- Opening Delimiter -

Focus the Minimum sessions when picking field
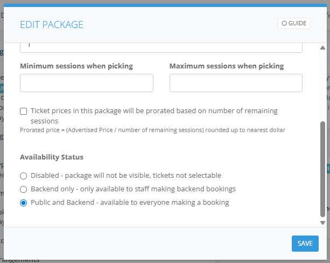The width and height of the screenshot is (330, 263). (87, 83)
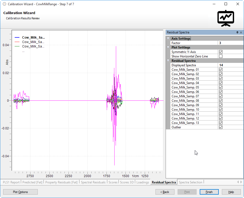244x198 pixels.
Task: Switch to the PLS1 Report tab
Action: 11,182
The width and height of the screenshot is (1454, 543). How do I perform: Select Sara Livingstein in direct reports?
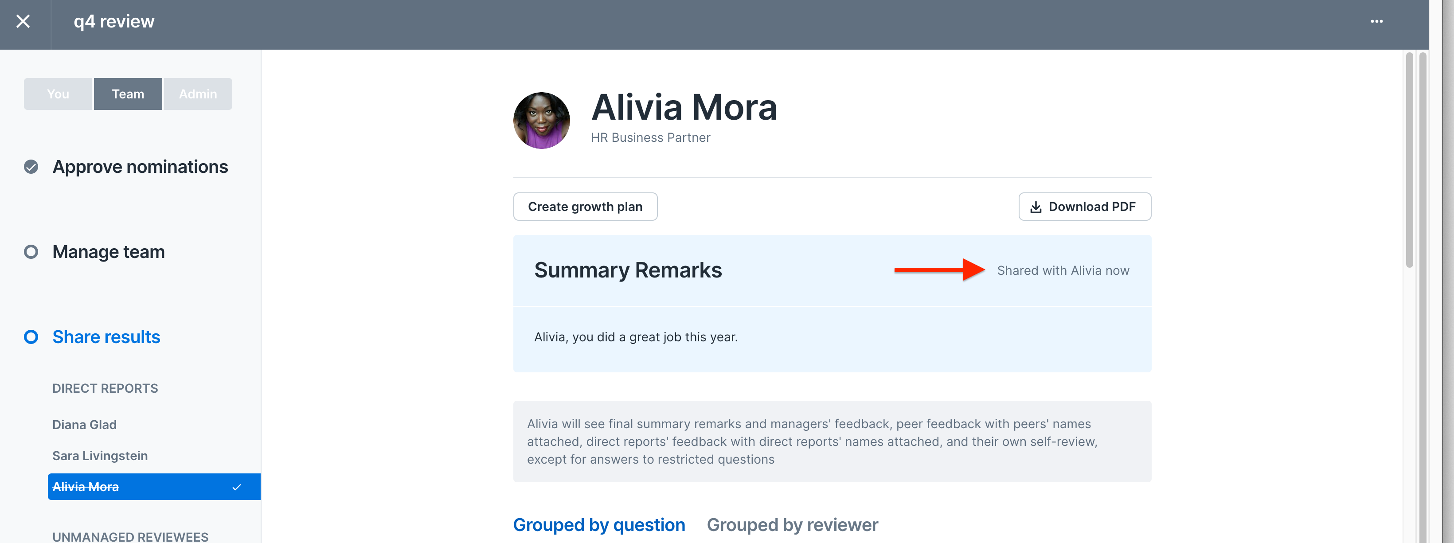click(100, 456)
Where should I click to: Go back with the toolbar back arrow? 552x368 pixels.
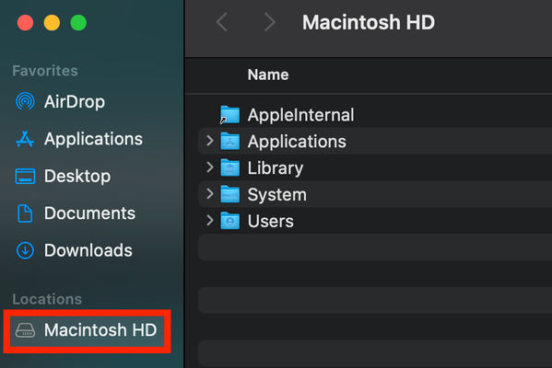tap(222, 22)
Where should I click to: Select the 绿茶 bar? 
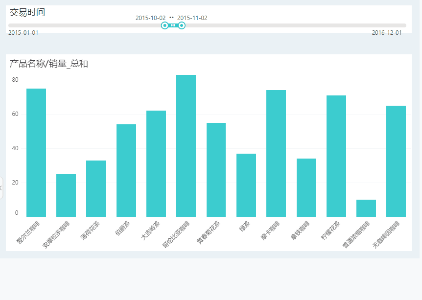tap(246, 185)
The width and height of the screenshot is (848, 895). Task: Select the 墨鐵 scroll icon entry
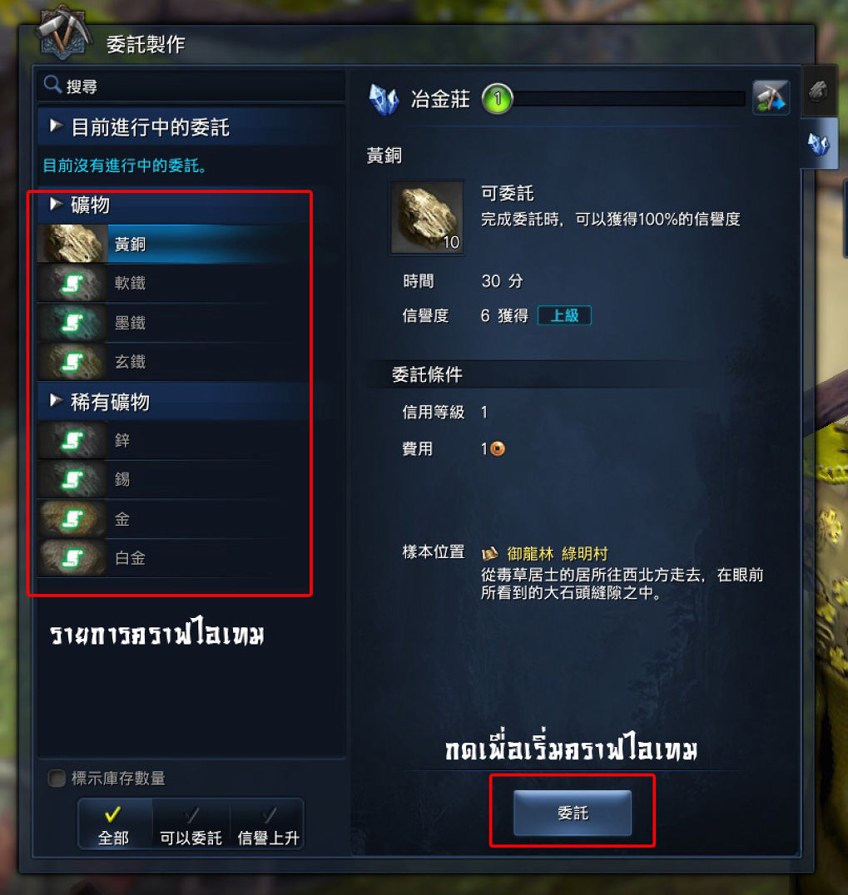coord(72,323)
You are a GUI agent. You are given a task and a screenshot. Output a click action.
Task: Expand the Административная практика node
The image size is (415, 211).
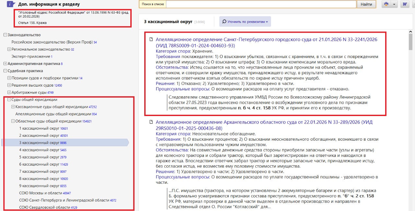(x=5, y=64)
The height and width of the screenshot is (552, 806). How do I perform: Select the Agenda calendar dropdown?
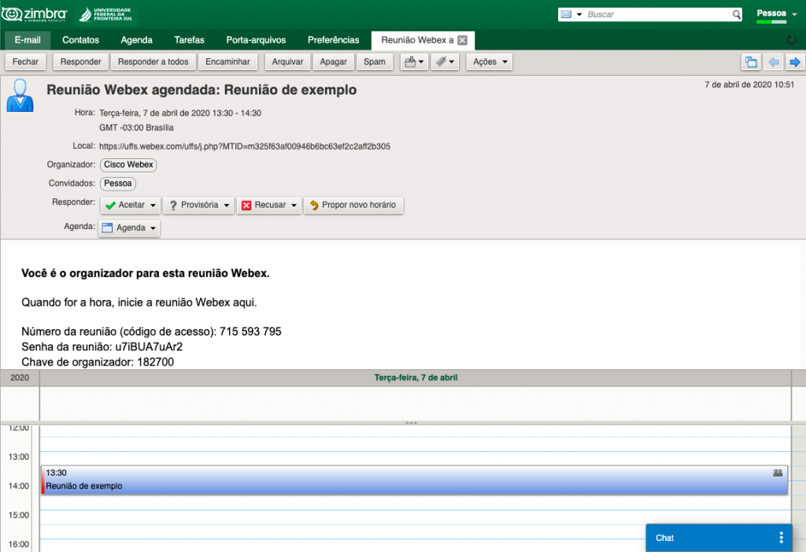click(130, 228)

- Closing Delimiter -

TO DO – Write the listing out exactly, apart from its pictures.

PROBLEM SOLUTION –
Focus the Minimum sessions when picking field
The width and height of the screenshot is (330, 263). (87, 83)
244x198 pixels.
Task: Switch to the PLS1 Report tab
Action: 11,182
The width and height of the screenshot is (1454, 543). How do I perform: Select Sara Livingstein in direct reports?
click(100, 456)
Where should I click to: Go back with the toolbar back arrow? 552x368 pixels.
tap(222, 22)
Where should I click to: Select the 绿茶 bar? 
tap(246, 185)
The width and height of the screenshot is (848, 895). Task: Select the 墨鐵 scroll icon entry
coord(72,323)
You are a GUI agent. You are given a task and a screenshot. Output a click action.
Task: Expand the Административная практика node
The image size is (415, 211).
(x=5, y=64)
The height and width of the screenshot is (552, 806). How do I perform: Select the Agenda calendar dropdown?
click(130, 228)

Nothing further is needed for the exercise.